Second, a further refinement in image registration was applied in image analysis to register between CRISPR loci at the last frame of live-cell imaging and FISH spots (Fig. S3). Based on the nuclei shape, images taken in live EGFP channels at the last frame and fixed DAPI channels were registered and then the same image registration operation was applied to overlay the last frame of live images and FISH images. The registration algorithm is a modified version of image registration (17) that accounts for sample rotation and achieves subpixel precision through upsampled discrete Fourier transforms (DFT) cross correlation. Briefly, the algorithm rotates an image in 1° steps and estimates the two-dimensional translational shift to register with a reference image through calculating the cross-correlation peak by fast Fourier transforming. The highest peak corresponds to not only the two-dimensional translational shift estimate but also the optimal angle of rotation. A refined translational registration with subpixel precision is then achieved through upsampling the DFT in the small neighborhood of that earlier estimate by means of matrix-multiplication DFT. Our algorithm registered the images to a precision within 1/10 of a pixel. Because the algorithm operates on Fourier transform in the frequency domain, it remains robust in image registration when features are more densely distributed (Fig. S4).

Single particle tracking

The positions of the spots in cell nuclei in live images were determined in CellProfiler (cellprofiler.org). The position information at different time points is linked to generate trajectories using custom-written MATLAB (The MathWorks, Natick, MA) codes.

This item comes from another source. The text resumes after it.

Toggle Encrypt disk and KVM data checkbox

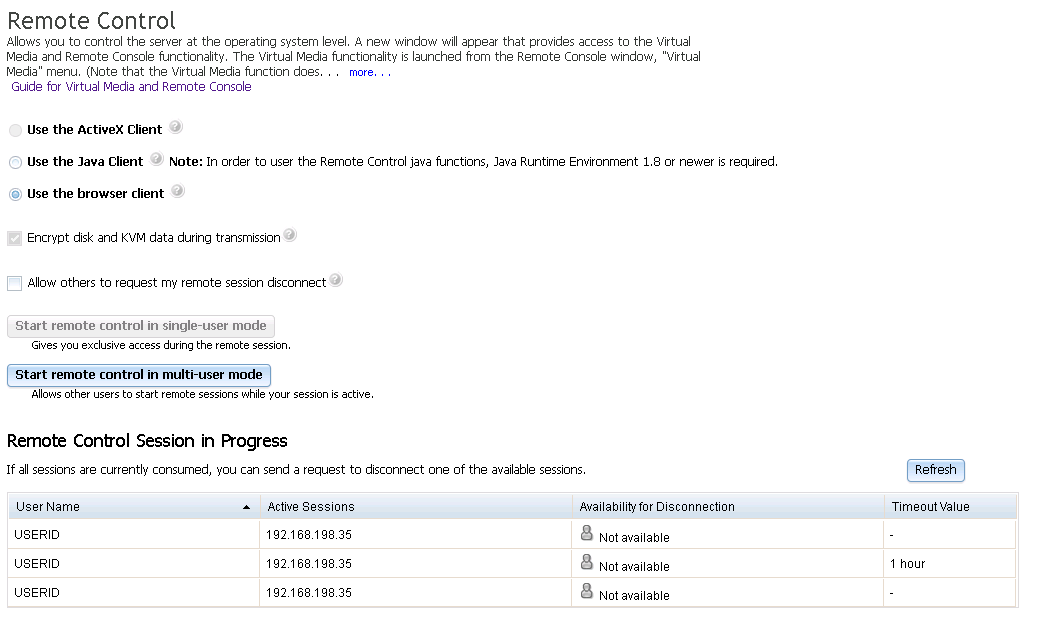coord(15,239)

Measurement of loci intensity

Z-stack images were first projected to generate an image using maximum-z projection and intensity measurement is performed on the projected images using custom-written MATLAB codes. The peak intensity of the genomic loci puncta was measured as the peak value in the selected region of interest, subtracting the nuclear background. The nuclear background was calculated as the mean value in nucleus regions lacking detectable puncta.

Target genomic loci

We use the hg19 version of human genome. The regions involved in this study are Chr1: 2581275-2634211; Chr3: 195505721-195515533 (denoted as Chr 3); Chr3: 195199025-195233876 (denoted as Chr3^∗); Chr7: 158122661-158135328; Chr13: 112930813-112973591 Chr19: 44720001-44760001 (denoted as NR1); Chr19: 29120001-29160001 (denoted as NR2); ChrX: 30806671-30824818.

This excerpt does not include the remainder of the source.